→ Your goal: In the entries below, filter for the word "each" and copy every matching line.

→ Data provided:

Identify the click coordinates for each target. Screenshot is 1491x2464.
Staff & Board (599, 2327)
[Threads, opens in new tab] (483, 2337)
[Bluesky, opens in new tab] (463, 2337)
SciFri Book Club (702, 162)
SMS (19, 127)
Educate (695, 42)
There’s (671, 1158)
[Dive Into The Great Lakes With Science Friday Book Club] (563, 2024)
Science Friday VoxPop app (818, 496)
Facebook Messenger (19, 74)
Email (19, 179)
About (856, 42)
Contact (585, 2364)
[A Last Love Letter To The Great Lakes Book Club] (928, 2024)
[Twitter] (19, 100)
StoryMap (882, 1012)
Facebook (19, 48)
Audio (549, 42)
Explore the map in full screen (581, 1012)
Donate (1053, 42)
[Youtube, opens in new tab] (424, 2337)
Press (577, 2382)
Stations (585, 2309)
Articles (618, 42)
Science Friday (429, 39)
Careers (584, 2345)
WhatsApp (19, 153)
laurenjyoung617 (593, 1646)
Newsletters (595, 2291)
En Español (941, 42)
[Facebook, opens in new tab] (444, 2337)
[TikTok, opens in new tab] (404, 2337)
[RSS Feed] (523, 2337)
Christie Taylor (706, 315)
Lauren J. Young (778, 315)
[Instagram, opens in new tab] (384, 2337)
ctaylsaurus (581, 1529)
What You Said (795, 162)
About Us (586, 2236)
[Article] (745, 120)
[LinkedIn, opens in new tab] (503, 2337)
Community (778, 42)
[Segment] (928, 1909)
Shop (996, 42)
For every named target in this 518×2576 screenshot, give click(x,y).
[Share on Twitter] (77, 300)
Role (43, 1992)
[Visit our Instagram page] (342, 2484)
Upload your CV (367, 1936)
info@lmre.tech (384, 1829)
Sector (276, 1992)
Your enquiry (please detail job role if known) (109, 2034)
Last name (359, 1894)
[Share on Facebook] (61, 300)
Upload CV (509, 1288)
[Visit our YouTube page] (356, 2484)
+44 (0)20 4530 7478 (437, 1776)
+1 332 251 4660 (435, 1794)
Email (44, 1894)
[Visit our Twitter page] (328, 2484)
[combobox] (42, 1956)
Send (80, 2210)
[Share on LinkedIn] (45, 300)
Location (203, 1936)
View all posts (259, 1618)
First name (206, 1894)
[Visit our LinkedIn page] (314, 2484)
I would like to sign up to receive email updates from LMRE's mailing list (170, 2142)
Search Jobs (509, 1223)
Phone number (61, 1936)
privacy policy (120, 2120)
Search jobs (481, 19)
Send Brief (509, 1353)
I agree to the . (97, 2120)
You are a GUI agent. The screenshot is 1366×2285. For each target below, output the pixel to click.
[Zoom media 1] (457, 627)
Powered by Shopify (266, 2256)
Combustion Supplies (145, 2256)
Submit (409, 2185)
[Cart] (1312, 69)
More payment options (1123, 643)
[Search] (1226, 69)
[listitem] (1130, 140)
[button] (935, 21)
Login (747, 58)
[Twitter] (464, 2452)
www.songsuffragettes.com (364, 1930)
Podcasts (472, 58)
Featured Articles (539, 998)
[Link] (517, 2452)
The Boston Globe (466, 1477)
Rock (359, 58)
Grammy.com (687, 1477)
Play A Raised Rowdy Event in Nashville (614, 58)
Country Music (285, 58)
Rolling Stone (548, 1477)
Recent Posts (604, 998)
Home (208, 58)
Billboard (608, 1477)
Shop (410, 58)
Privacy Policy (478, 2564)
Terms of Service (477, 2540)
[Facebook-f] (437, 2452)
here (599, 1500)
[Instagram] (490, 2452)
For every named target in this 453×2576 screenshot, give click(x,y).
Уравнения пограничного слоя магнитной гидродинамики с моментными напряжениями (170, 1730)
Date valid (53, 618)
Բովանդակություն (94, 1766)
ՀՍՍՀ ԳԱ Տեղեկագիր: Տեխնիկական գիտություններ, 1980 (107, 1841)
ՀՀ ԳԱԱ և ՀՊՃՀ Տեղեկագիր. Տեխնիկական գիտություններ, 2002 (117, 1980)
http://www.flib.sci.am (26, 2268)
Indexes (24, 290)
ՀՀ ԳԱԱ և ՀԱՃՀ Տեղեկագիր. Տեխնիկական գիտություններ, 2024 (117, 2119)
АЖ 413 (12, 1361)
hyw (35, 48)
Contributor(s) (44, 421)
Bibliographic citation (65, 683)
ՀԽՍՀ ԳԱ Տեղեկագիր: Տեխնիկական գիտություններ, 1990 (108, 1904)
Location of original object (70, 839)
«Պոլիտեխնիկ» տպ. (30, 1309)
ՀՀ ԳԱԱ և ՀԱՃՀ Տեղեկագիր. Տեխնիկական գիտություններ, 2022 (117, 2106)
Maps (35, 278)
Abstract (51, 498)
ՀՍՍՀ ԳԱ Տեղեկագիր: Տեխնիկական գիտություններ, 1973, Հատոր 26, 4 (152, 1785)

→ Completed exercise:
Identify the click coordinates for each target. Screenshot is 1491x2464.
You are a GUI agent. The screenshot is 1366×2285. For each target below, output the pixel to click.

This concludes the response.